Тоня опустила голову и молчала: очевидно, радость, бушевавшая в моем сердце, прорвалась и в голосе. А ей наверняка и врач и Клава наказывали беречь меня от всяких волнений.
Нечестно было с моей стороны подводить ее, настаивая на подробностях, но остановиться я уже не мог.
— Ну что там, Тоня? Одно слово…
Тоня молчала, отвернувшись к окну.
— Не знаешь или не хочешь сказать? Ну, Тоня. Теперь уж все равно не успокоюсь, пока не узнаю детали. Скажи только, есть там что-нибудь или нет?
— Какой вы, однако, Иван Аркадьевич! Ну неужели нельзя потерпеть до поправки?
— Тоня! Да ведь один раз живем! Вдруг со своим мотором не дотяну я до этого открытия?..

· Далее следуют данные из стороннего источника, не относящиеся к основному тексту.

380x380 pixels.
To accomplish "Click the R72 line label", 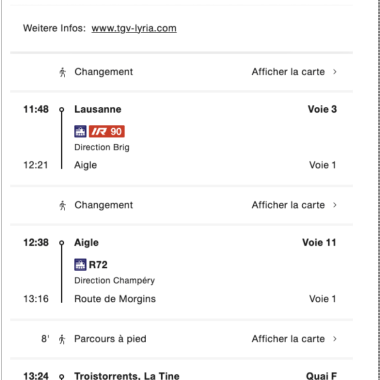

— Да что вы такое говорите! — искренне всполошилась Тоня. Она рванулась к кровати, мягко нажав на плечи мне, заставила опуститься на подушки и подоткнула одеяло.
— Выпейте-ка лучше лекарство и забудьте обо всем. Да случись такое, я весь век себя проклинать буду. Надо было мне притащить ее сюда, эту икону. Вот вам из-за нее сколько неприятностей! Какой-то древний апостол на ней изображен под чернотой-то…
Я с удовольствием хлебнул с ложки, что протянула мне Тоня, горчайшее лекарство и разулыбался, словно малыш, которому дали любимейшее лакомство.
— Да неужели это правда, Тоня?
— Правда, правда, только успокойтесь…
— Теперь ты, Тоня, богатый человек! Древние иконы очень дорого ценятся. Кучу денег тебе пришлют!
Тоню не обрадовали мои слова. Лицо ее было задумчивым, озабоченным.
— Не возьму я никаких денег.
— Почему? — искренне удивился я. — Не краденые…
— Не краденые, да и не честные…
— Это почему же не честные? Все знают, как ты гнула горб на Чуклаева. Этот бессердечный человек выгнал тебя, иконой расплатился. Ты вправе продать ее, выкинуть — все, что хочешь!
— Да как же я могу? Ведь пока у Чуклаевых жила, я на нее… молилась.
— Ох, беда большая! — рассмеялся я. — А теперь ведь… не молишься? Нет?
— Нет, — прикусила губу Тоня.
Но я видел, что не молитва, а что-то другое, более серьезное, сдерживало ее, омрачало радость.